Vivimos un cambio de era. La velocidad de las transformaciones tecnológicas, la pandemia, el cambio climático y el fenomenal cambio geopolítico que rompe el la relativa paz y el equilibrio nacido hace treinta años con el fin de la Guerra Fría plantean nuevos desafíos. La Argentina sigue atrapada en la falsa opción entre Estado y mercado; sigue condenada a repetir los errores ignorando las exigencias del mundo actual. El mercado destruye un orden económico y social –”la destrucción creadora” descripta por Schumpeter–, pero el Estado define las reglas que lo regulen y las políticas de protección de los más débiles. Se necesita un Estado reparador con eficiencia y transparencia en su gestión, capaz de definir y sostener las reglas de juego en la economía. Solo una alternativa con aliento y perspectiva de futuro que logre convencer de que es posible salir de una economía cerrada y de un déficit fiscal asfixiante podrá emprender el cambio. El costo de la transformación no será incruento, pero bien vale emprender el sacrificio con un Estado responsable y limpio, compensador de los perjudicados.
La creación de coaliciones políticas amplias para sustentar proyectos de reforma es un fenómeno frecuente. Gian Franco Pasquino advertía hace más de dos décadas que el futuro de la política ya no estaba en los grandes partidos centralizados. La fragmentación de los sistemas políticos incentiva coaliciones electorales.
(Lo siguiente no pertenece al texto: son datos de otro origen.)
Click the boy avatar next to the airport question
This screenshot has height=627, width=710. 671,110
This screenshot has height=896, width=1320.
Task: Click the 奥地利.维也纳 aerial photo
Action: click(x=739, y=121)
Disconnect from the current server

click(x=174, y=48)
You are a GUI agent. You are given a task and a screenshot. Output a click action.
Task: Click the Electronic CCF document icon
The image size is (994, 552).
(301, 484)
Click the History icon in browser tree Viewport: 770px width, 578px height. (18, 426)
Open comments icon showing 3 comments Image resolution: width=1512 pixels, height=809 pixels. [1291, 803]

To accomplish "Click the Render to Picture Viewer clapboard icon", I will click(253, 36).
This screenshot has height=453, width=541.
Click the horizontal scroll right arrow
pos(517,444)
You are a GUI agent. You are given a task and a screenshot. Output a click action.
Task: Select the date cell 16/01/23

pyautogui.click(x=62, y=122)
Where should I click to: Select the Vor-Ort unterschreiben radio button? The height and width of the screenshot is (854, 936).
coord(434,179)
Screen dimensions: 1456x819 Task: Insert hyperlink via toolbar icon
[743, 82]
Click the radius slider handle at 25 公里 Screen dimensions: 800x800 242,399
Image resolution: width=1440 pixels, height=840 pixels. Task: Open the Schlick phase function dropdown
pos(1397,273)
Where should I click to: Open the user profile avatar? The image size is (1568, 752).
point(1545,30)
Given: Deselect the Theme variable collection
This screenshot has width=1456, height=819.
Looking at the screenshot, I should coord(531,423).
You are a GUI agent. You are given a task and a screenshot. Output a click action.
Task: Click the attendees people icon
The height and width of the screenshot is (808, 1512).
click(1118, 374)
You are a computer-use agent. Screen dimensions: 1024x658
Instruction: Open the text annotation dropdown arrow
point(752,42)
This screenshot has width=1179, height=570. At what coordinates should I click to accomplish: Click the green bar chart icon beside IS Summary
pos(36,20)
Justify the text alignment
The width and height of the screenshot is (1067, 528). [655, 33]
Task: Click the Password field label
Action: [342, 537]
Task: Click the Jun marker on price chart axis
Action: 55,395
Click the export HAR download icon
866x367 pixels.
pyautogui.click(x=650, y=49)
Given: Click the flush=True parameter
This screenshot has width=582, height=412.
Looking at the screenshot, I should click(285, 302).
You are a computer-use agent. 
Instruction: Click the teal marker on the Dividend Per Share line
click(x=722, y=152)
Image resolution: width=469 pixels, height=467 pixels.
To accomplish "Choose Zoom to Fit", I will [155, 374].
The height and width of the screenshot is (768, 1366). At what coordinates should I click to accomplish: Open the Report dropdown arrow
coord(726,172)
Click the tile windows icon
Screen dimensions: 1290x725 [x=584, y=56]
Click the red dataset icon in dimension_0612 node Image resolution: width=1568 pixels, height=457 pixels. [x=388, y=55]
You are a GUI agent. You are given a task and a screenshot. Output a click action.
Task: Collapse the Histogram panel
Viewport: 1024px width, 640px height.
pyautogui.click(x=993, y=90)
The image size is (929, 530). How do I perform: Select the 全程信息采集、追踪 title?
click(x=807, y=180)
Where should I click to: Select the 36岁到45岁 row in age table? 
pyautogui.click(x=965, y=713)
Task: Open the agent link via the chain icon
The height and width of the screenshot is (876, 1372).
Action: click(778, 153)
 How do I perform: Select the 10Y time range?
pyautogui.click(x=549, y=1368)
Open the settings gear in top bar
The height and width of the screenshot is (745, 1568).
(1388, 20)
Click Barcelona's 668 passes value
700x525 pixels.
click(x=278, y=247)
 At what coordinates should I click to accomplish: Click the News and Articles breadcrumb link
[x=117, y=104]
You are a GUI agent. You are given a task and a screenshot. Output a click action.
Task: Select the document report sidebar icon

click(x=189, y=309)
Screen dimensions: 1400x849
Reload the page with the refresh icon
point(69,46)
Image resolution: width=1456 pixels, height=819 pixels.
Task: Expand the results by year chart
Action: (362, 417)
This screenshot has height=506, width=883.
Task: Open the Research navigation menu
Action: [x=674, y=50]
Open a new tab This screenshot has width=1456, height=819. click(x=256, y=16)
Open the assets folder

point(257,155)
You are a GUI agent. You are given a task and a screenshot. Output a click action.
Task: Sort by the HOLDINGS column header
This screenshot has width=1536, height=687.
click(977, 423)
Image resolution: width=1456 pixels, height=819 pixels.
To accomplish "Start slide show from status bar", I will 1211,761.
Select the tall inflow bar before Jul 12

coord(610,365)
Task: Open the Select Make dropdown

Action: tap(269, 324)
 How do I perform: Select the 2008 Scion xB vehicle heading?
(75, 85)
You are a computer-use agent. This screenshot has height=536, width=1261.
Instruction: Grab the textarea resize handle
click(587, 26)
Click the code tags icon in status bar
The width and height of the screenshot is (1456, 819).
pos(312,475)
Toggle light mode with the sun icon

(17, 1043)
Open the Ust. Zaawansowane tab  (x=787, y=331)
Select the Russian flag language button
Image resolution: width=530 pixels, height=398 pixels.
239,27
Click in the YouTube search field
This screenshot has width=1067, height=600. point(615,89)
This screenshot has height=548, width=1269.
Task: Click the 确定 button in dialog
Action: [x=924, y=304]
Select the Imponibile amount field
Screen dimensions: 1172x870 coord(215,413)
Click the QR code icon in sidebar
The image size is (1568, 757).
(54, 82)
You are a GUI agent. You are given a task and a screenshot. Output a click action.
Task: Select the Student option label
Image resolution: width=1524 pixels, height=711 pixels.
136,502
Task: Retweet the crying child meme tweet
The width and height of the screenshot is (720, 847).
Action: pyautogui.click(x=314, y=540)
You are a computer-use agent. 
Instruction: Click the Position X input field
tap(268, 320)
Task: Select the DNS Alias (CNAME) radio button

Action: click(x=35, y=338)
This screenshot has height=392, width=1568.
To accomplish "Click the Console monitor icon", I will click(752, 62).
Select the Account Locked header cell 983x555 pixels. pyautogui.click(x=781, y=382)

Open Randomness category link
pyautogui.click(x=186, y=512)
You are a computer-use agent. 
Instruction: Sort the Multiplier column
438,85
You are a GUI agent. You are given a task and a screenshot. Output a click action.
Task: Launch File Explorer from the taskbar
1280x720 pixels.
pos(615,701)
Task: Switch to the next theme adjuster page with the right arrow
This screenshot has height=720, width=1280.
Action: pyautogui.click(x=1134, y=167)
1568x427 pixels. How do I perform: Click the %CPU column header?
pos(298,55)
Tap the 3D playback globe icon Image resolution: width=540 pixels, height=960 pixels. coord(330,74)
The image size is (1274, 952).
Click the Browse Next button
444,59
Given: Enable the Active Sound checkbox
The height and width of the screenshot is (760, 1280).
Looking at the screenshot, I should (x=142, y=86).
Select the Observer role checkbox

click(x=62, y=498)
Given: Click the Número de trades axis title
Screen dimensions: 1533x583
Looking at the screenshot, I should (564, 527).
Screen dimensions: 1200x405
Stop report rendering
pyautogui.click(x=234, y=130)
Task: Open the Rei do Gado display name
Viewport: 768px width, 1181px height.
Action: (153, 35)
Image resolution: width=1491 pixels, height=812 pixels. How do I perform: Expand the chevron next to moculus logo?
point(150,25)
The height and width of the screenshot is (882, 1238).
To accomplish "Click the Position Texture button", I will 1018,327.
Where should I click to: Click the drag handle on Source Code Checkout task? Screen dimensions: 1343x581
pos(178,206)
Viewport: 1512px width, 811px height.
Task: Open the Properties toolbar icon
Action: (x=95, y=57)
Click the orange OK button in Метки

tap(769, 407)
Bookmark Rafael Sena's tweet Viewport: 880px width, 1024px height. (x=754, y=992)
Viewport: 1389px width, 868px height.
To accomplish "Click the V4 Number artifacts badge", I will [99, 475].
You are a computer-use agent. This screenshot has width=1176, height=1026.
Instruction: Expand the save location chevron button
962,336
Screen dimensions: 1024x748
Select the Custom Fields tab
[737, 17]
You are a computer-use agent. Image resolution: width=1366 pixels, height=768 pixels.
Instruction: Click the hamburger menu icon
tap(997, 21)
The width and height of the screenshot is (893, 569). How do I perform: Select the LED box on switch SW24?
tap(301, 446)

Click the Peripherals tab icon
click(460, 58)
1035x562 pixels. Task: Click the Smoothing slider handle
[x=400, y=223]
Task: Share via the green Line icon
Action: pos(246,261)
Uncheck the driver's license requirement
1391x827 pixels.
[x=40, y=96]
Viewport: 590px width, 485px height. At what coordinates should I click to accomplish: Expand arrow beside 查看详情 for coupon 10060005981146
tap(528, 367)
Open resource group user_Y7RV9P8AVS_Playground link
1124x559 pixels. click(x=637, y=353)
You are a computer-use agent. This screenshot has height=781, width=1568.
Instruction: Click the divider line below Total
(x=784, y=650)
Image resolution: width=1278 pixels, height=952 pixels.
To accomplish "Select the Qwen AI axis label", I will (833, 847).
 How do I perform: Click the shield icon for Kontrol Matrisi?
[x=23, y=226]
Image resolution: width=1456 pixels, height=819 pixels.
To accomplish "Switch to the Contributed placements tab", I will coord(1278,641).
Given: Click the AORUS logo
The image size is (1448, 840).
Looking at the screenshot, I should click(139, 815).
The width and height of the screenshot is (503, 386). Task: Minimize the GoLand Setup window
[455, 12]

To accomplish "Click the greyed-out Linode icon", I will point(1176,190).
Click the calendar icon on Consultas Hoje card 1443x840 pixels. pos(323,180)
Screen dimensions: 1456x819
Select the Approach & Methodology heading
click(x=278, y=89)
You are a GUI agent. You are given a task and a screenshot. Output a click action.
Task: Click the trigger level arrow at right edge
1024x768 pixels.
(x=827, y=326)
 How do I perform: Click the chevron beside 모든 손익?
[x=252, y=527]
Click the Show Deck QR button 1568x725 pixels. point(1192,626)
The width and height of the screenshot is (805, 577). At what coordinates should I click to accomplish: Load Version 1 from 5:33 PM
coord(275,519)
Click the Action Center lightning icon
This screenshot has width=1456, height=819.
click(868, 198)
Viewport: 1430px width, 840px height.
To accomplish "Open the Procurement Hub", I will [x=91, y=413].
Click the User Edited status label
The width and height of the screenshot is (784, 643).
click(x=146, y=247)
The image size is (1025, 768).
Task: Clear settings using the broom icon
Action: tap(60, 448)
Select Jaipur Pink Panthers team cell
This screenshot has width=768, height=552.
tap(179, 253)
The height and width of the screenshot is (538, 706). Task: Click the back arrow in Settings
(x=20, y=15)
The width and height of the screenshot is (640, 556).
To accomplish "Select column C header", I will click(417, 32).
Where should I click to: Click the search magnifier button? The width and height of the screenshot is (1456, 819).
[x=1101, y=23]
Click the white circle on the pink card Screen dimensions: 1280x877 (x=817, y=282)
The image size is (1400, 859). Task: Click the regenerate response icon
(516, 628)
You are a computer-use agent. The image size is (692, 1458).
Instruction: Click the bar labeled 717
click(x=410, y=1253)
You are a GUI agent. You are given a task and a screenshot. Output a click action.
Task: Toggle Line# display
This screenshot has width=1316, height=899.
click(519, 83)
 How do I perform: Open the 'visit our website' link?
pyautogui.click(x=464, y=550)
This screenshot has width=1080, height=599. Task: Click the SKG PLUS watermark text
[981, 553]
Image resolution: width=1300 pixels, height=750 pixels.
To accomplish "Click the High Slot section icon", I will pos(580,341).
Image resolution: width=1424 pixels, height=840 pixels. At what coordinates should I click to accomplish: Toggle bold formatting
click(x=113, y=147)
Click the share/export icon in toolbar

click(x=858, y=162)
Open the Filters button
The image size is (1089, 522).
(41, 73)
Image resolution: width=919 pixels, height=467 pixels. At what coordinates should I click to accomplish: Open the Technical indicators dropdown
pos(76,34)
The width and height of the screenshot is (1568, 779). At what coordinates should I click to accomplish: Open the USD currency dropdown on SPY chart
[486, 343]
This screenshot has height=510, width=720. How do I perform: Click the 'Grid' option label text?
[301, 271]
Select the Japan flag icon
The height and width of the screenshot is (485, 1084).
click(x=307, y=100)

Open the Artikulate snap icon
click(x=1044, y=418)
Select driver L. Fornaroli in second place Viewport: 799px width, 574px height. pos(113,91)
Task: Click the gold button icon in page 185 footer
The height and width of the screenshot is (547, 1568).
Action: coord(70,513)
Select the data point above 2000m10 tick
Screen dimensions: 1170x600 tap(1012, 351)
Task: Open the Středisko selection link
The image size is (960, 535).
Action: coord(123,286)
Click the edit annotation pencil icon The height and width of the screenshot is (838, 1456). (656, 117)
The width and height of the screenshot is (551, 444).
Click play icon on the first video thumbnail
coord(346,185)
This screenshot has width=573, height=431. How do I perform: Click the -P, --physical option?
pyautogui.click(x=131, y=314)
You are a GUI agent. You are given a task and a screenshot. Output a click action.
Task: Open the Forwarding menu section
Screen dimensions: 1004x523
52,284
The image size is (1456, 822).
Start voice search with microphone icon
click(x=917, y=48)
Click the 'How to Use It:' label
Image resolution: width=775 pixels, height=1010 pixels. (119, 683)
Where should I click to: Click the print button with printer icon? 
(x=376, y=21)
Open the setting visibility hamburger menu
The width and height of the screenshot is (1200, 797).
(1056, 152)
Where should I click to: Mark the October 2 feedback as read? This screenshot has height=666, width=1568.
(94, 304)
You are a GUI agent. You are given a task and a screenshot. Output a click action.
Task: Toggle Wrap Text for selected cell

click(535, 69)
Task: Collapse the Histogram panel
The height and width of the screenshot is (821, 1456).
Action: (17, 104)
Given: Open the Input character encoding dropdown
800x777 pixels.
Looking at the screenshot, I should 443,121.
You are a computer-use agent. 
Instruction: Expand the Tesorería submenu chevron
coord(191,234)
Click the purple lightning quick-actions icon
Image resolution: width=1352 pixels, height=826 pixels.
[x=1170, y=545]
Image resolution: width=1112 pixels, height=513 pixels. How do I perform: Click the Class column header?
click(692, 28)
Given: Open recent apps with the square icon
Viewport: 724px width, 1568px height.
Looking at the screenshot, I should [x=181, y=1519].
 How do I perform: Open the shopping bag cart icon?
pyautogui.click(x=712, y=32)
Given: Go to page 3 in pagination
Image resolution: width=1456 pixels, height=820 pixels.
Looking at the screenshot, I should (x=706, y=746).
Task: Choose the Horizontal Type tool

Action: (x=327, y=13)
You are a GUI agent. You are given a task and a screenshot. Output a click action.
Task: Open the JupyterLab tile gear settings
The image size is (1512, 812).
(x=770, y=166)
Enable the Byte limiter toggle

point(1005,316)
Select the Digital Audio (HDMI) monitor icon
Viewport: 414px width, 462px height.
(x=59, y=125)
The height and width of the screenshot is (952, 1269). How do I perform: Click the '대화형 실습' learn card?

Sin embargo la pérdida de atractivo de las opciones y el refugio en identidades, nacionalismos y xenofobia son un rasgo de época que alimenta el crecimiento de la derecha y la ultraderecha en las democracias de Occidente. Los sistemas políticos son más inestables e imprevisibles.
Lo cierto es que no basta constituir una coalición reformista, es preciso convencer a la sociedad de los cambios que se necesitan y explicarle por qué y cómo hacerlos para atravesar “el valle de lágrimas” y poner fin a los corsi e ricorsi del atraso. Existe una resistencia al cambio abonada por recurrentes frustraciones, pero también un apetito de progreso en muchos de los que no se resignan a un destino de decadencia.
La coalición reformista debe mostrar que la une un programa compartido, traducido en iniciativas concretas que despierten la esperanza de cambio. También, que cuenta con un comando unificado y reglas para dirimir sus conflictos. Estas son condiciones sine qua non para generar la confianza de la sociedad y la posibilidad de un gobierno eficiente.
Las coaliciones suponen diálogo entre culturas políticas y gestación de una identidad nueva que trascienda las competencias particulares. Suponen generosidad de parte de sus integrantes y paciencia para enhebrar consensos en sus filas, ya que es en sus propias filas donde comienza la tarea de debatir y consensuar un proyecto. Los personalismos que alimentan las internas chocan con el objetivo de crear una identidad propia y atenazan el hartazgo de la sociedad con una dirigencia más interesada en sus disputas que en resolver los problemas que la aquejan. Estos son los desafíos de Juntos por el Cambio hoy. De cómo los resuelva dependerá que finalmente tengamos un pasaporte al futuro o nuevamente a la frustración.